Case is even easier with AddRange and InsertRange, because the first one uses the second internally

public void AddRange(IEnumerable<T> collection)
{
    this.InsertRange(this._size, collection);
}

At the end, EnsureCapacity is called using number of elements found in the source collection (if it can be determined without enumeration):

int count = collection2.Count;
if (count > 0)
{
    this.EnsureCapacity(this._size + count);

Otherwise, to source collection is enumerated with Insert method call on every element.

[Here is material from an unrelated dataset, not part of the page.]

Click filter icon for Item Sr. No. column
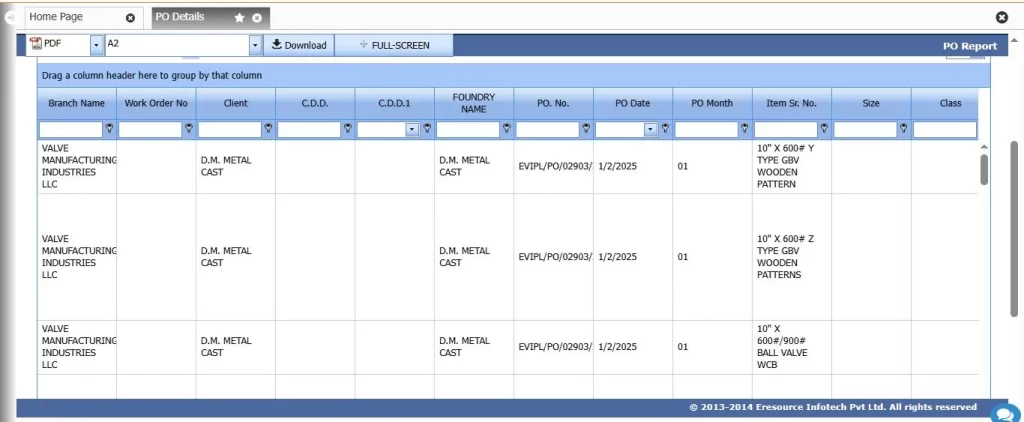This screenshot has width=1024, height=422. 824,129
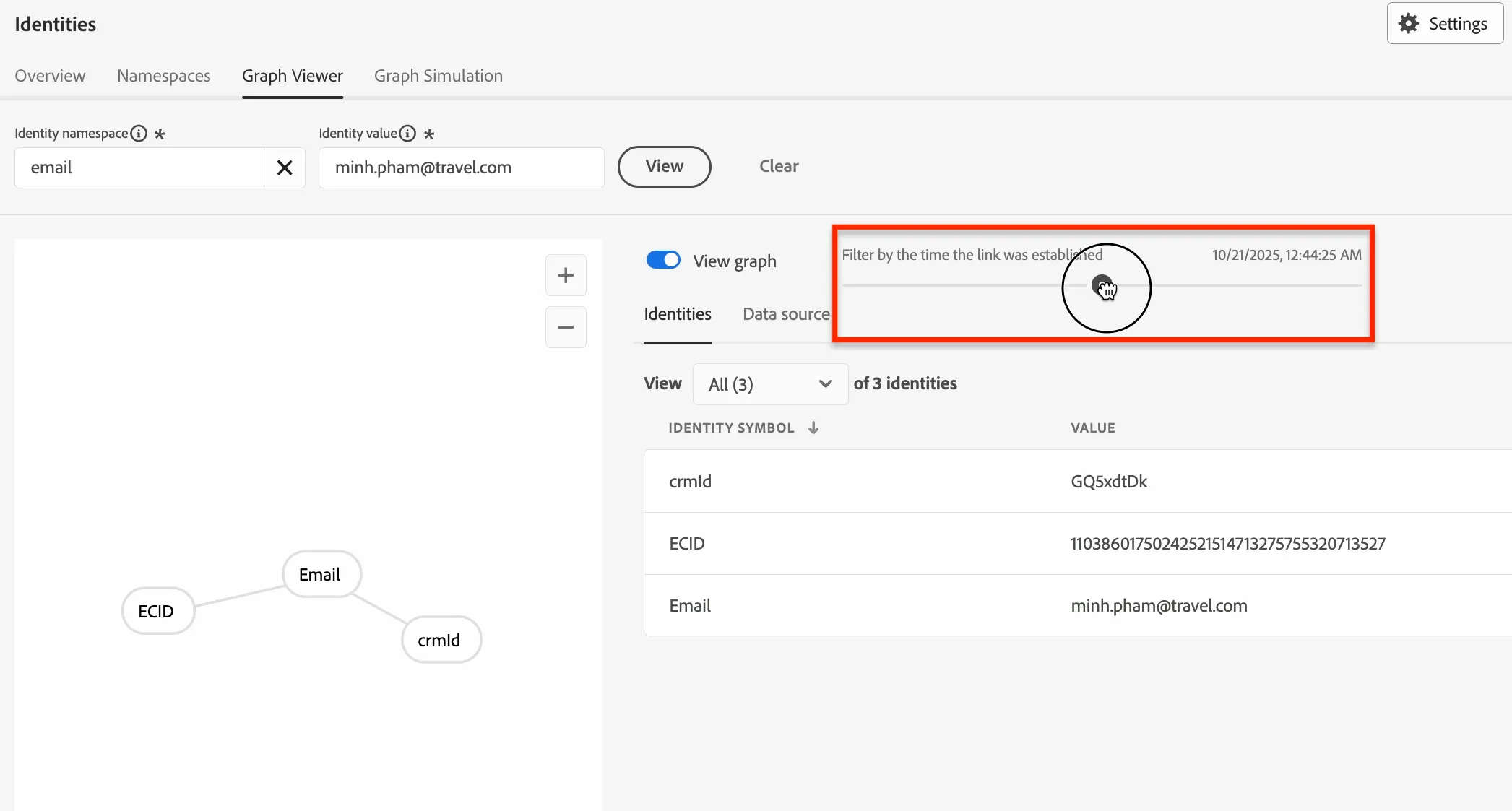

But moving back to EnsureCapacity. We now know that the method gets one parameter which determines minimal capacity for underlying array. So someone could say, just use it not as minimum but as direct array size. It would have a great advantage: no unused memory space used. However, because changing array size is quite time consuming it would be really inefficient. We should make sure that underlying array reallocation happens as rarely as possible. But on the other hand we want the structure to not allocate big amount of unused memory. Quite difficult war between time and memory efficiency. How did List<T> solve that problem?

private void EnsureCapacity(int min)
{
    if (this._items.Length < min)
    {
        int num = (this._items.Length == 0) ? 4 : (this._items.Length * 2);
        if (num > 2146435071)
        {
            num = 2146435071;
        }
        if (num < min)
        {
            num = min;
        }
        this.Capacity = num;
    }
}

It follows exponential function by multiplying current array size by 2 whenever it’s possible.

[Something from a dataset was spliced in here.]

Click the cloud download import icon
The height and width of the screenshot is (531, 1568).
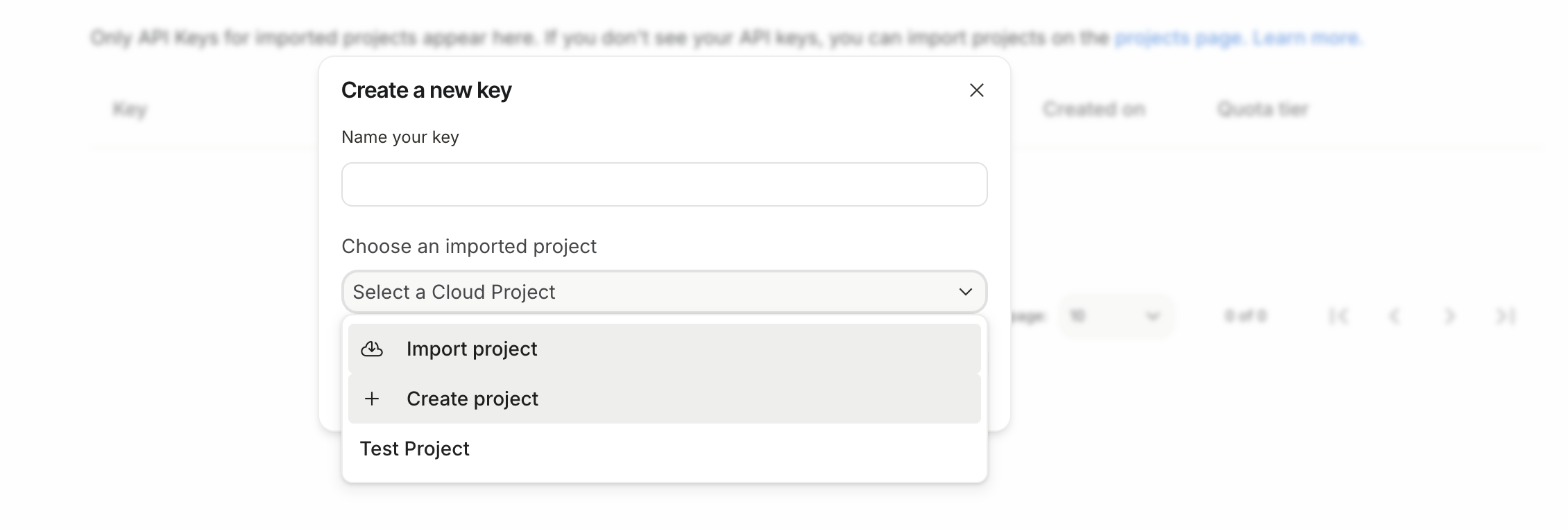click(x=372, y=349)
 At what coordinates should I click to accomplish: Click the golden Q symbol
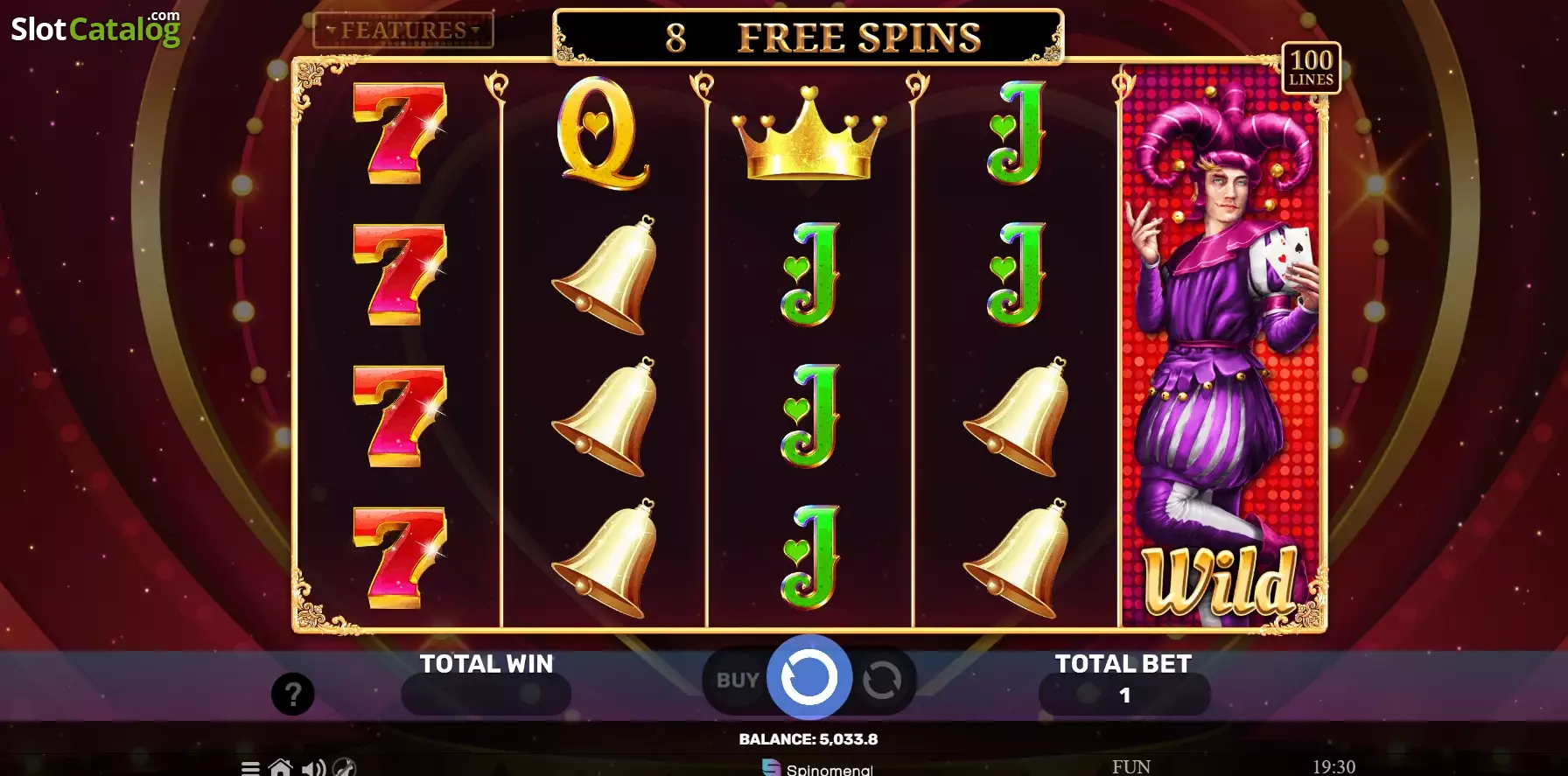(603, 132)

Following graph represents size of unused allocated memory in correlation to number of element stored within a list in case they were all added one after another.

The graph has two really important properties:

  • Always over 50% of underlying array size is really used by the list
  • The bigger the list is, the less often it is necessary to reallocate underlying array

The second one is really important, because reallocating small array is much less expensive then reallocating array with hundreds or thousands of elements.

I remember a really nice StackOverflow question titled How is the internal array of a List increased when using AddRange. Author asked if the underlying array size is always changed to just match current list size + number of elements added. Answer is: it’s not. That’s because even when collection implements ICollection it’s possible that EnsureCapacity will just multiply underlying array size by 2 instead of setting it to strict number. The correct new size of array can be described as Max(old_size * 2, old_size + count) and it will vary depending on current List<T> size.